**TEXT SEGMENT**
Healthcare: ‘Deliveries at home can be safe’

4,200 midwives have been trained for home birth.

4,200 midwives have been trained for home birth. PHOTO: AFP

LAHORE:
“For low-risk, normal pregnancies, the benefits of giving birth at home are now widely recognised all over the world,” former dean of Cambridge University John Biggs said on Wednesday.

He was addressing a seminar on maternal mortality in Pakistan at the University of Health Sciences (UHS).

He said women were often more comfortable with their midwives.

Biggs said death in childbirth was a tragedy.

“Pregnancy is not a disease...pregnancy-related morbidity and mortality are preventable,” he said.

Biggs said nearly half a million women died every year from pregnancy-related complications. He said 95 per cent of these deaths were in developing countries.

“One in 40 women die of complications in the developing world, while one in 36,000 face such risk in developed countries,” he said.

He said that haemorrhage, hypertension, unsafe abortions, infections and obstructed labour were some factors that contributed to the higher mortality rate among women in rural areas.

**DATASET**
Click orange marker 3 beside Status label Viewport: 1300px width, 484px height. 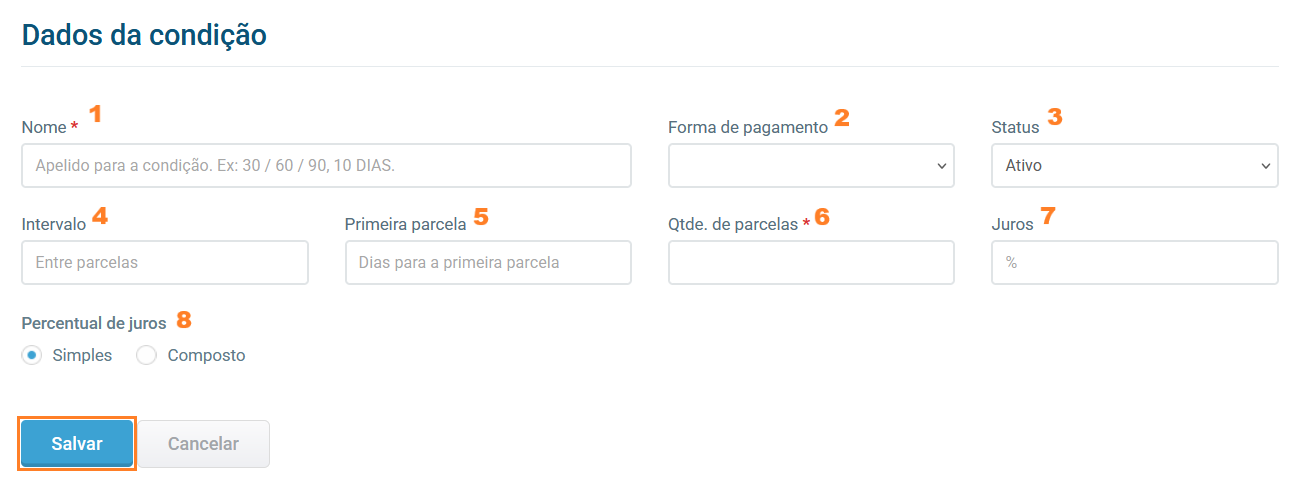[1054, 117]
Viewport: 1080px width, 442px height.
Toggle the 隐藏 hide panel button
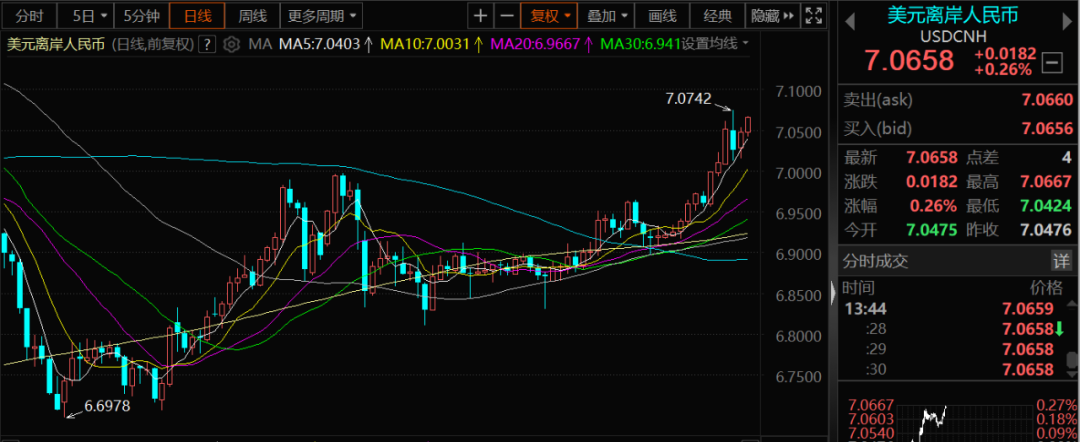click(772, 16)
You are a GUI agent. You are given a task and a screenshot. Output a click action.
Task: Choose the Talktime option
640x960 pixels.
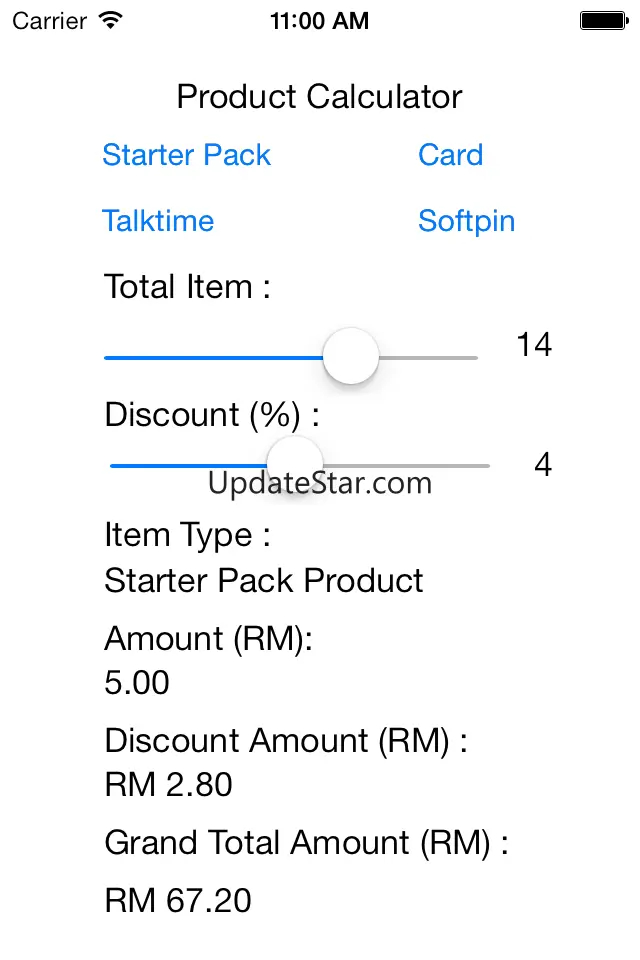click(x=158, y=221)
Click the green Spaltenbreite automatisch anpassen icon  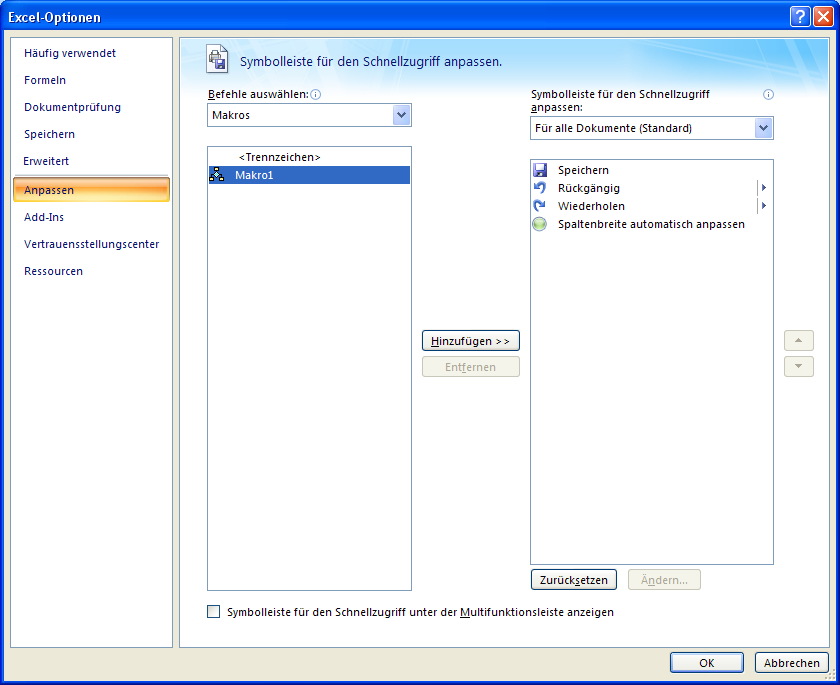540,224
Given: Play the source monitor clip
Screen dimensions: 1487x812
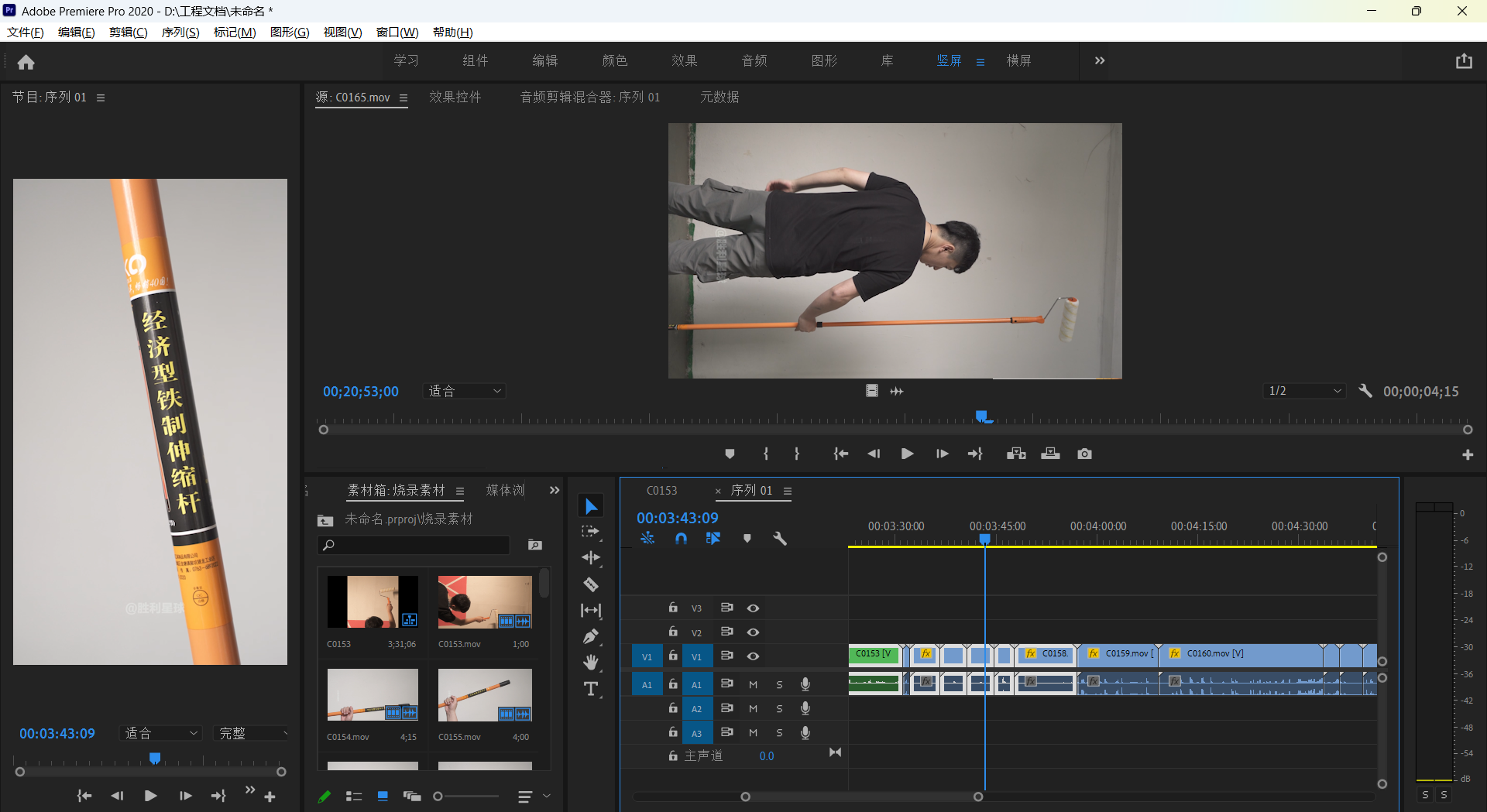Looking at the screenshot, I should [x=907, y=454].

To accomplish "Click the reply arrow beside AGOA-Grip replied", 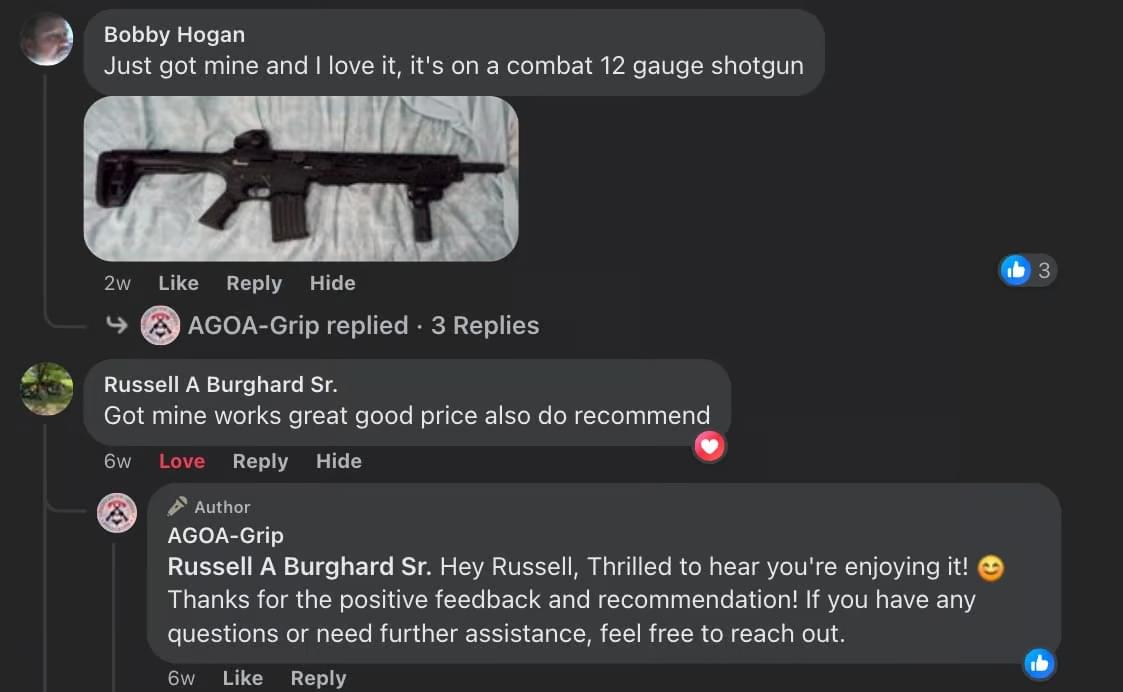I will pos(117,325).
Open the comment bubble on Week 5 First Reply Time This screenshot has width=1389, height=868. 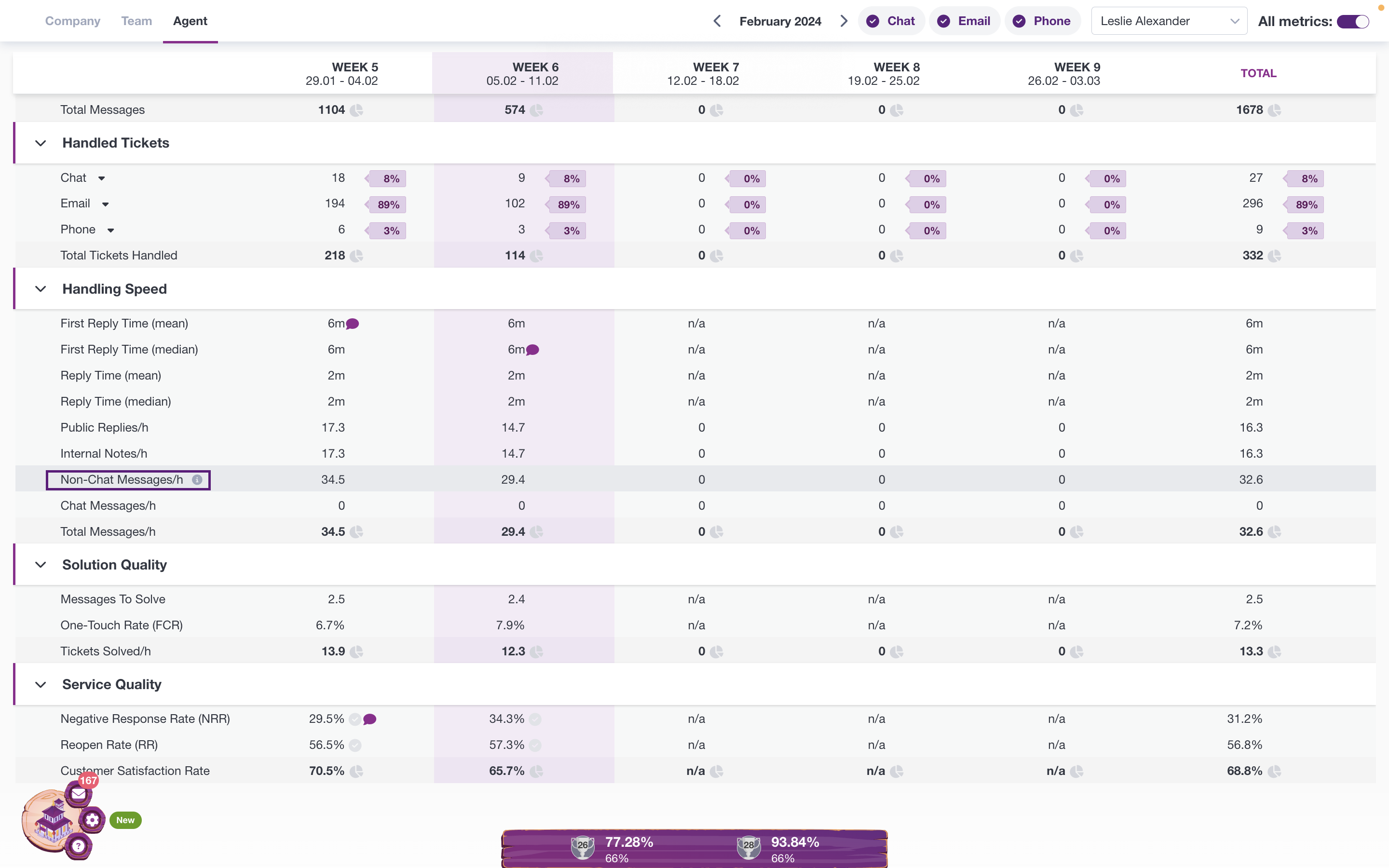[x=353, y=324]
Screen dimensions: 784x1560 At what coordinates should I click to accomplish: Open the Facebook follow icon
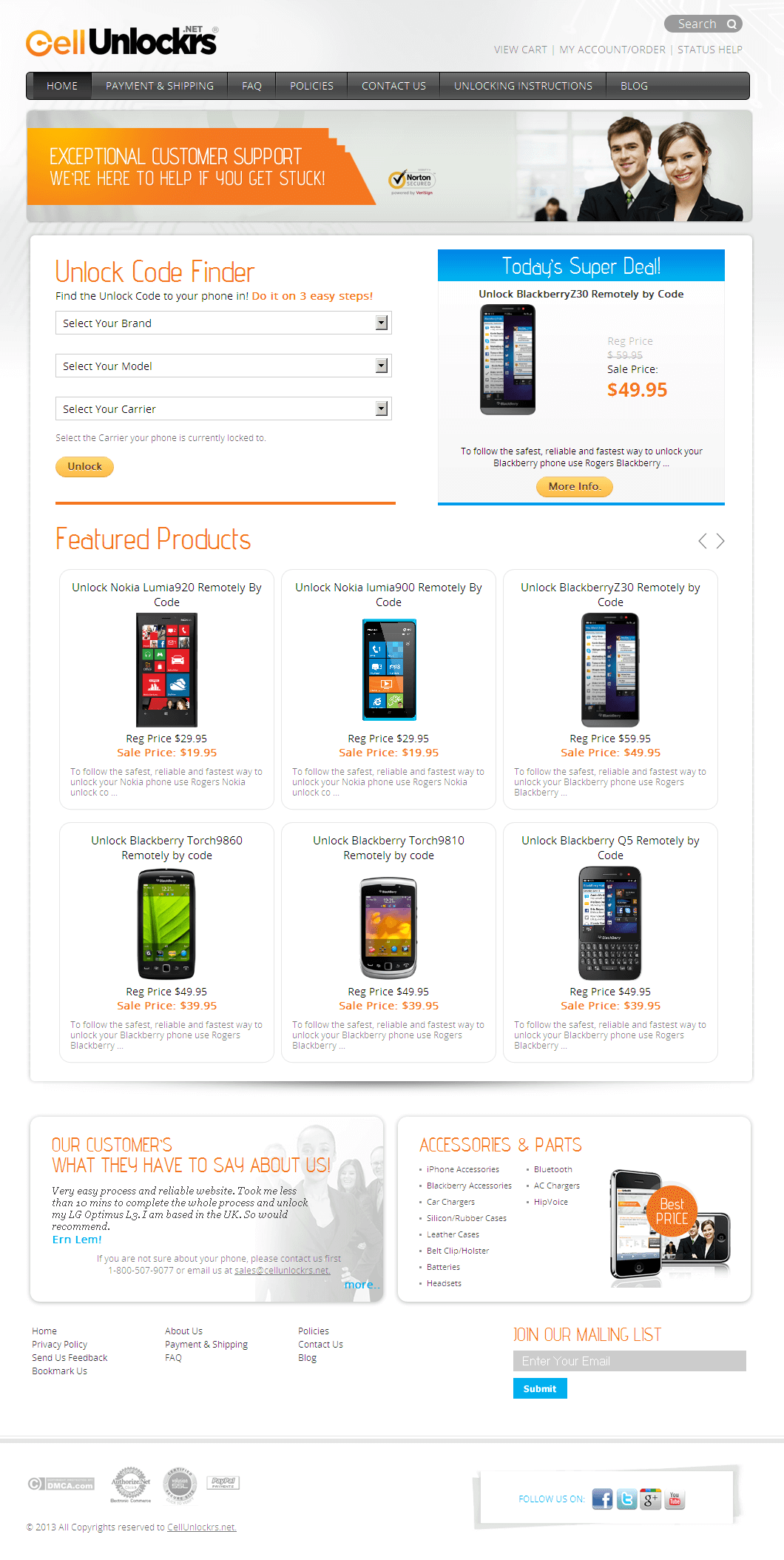tap(603, 1499)
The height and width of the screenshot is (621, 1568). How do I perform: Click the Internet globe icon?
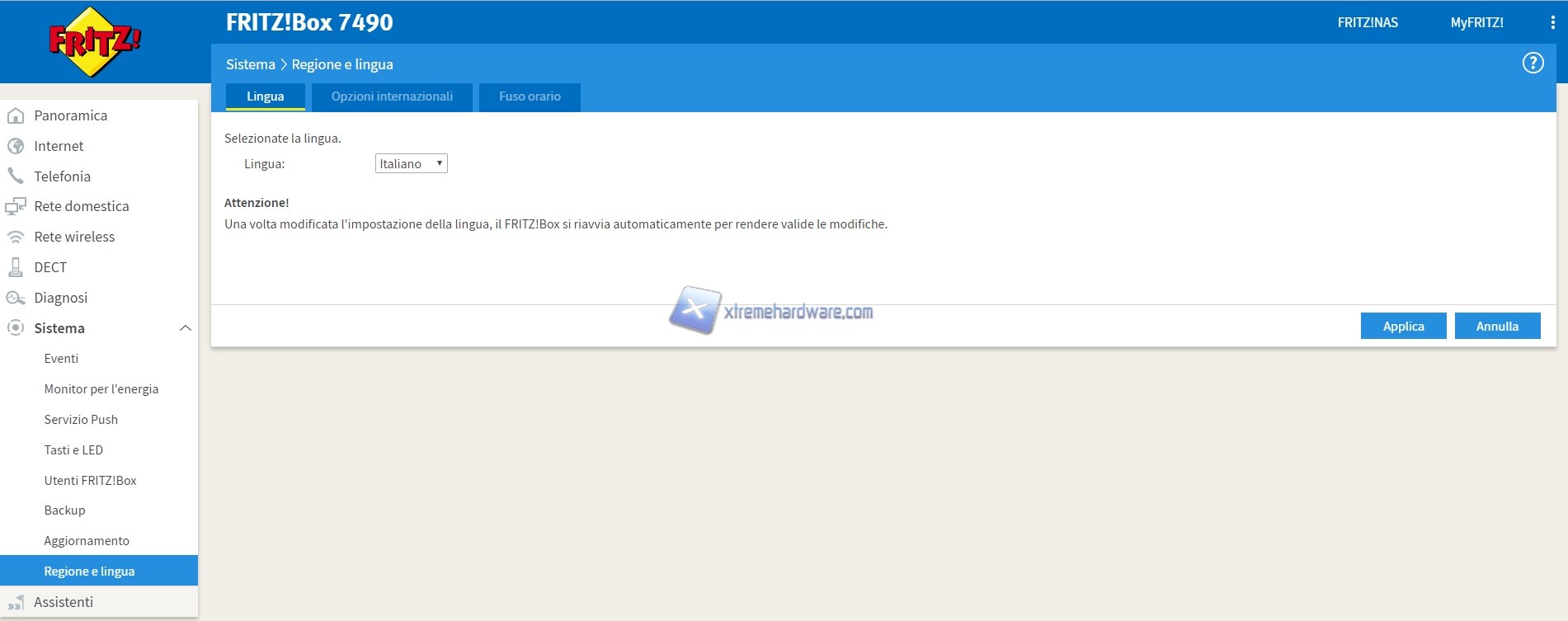coord(15,146)
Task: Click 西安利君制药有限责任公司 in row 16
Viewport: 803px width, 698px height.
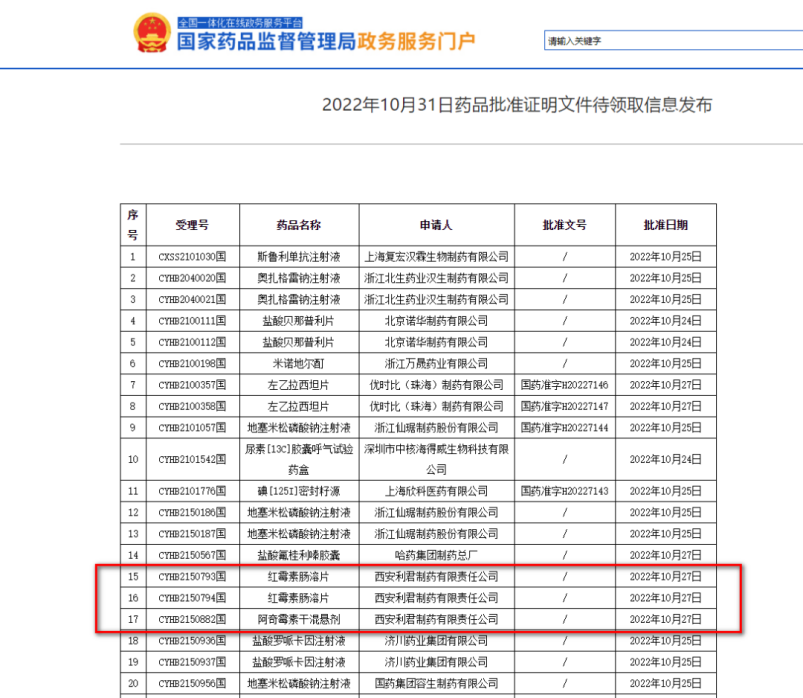Action: [x=435, y=598]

**REQUIRED TASKS**
A - Rewrite the home birth article starting at "He said that" and ending at "in rural areas.", and switch "hypertension" to "high blood pressure".
B - Answer these questions using the home birth article:
(i) How many midwives have been trained for home birth?
(ii) At which university was the seminar on maternal mortality held?
(iii) What share of pregnancy-related deaths does Biggs say happen in developing countries?

**TASK-BY-TASK SOLUTIONS**
A -
He said that haemorrhage, high blood pressure, unsafe abortions, infections and obstructed labour were some factors that contributed to the higher mortality rate among women in rural areas.

B -
(i) 4,200
(ii) The University of Health Sciences (UHS)
(iii) 95 percent